I had trouble deciding which color palette to use with Olive. I had several shades and I kept looking at the opposite ends of the spectrum. When I finally looked in the middle, and went from there, it finally hit me which shades to use for Olive. Olive spent a lot of time hanging on my design wall this week with me just staring and thinking.
It was easy to find the larger shapes in Olive and trace them. I pieced Olive together differently than I did for Lucy. For Lucy I traced all the shapes onto the fusible web and then I ironed them onto the material. For Olive, I traced a shape and then I ironed it onto the material. I went shape by shape because even though I had the material lined up from the lightest to the darkest, and had numbered the shapes on the pattern. I just had a difficult time imagining the shades on Olive. Doing it shape by shape took a long time, because I would stop quite often and pin it on my design wall and just stare.

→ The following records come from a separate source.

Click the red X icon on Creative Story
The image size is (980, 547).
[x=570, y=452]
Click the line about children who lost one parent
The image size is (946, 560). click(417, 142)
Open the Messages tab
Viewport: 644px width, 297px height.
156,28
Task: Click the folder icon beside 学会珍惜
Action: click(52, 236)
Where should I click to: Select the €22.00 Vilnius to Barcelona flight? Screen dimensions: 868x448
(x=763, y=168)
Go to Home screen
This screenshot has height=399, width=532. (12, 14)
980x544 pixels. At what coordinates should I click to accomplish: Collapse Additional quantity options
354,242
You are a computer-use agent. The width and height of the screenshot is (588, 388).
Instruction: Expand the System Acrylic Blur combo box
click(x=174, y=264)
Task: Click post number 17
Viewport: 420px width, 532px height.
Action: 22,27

First, I did her body because it was the easiest to pick out the shapes and shades.
Next, I did her head, but something was missing. Her head looked flat. Thinking of my painting lessons from Karen Winslow in July, I realized the top of Olive's head needed to be darker to give the appearance of dept.

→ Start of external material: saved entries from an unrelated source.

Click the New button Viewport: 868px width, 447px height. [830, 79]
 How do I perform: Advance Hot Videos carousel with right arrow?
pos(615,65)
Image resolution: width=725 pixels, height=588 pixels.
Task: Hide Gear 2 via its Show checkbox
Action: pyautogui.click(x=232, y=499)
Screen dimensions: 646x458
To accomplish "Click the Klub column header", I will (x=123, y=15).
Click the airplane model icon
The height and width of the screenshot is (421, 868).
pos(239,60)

Olive's owner likes pink. I thought about making the border pink, but it just didn't work for me. So back on the design wall went Olive and I left her alone for several days to think about it. Next week, I hope to complete Olive.
Here is pretty view from our visit to Vermont this summer.
Can you believe that rainbow? The brillance of it? Also, look at the formation of a second rainbow to the right of the main one. If you look closely above the roof, you can even see the beginning of the rainbow, something I have never seen before. It was truely "candy" for the eye.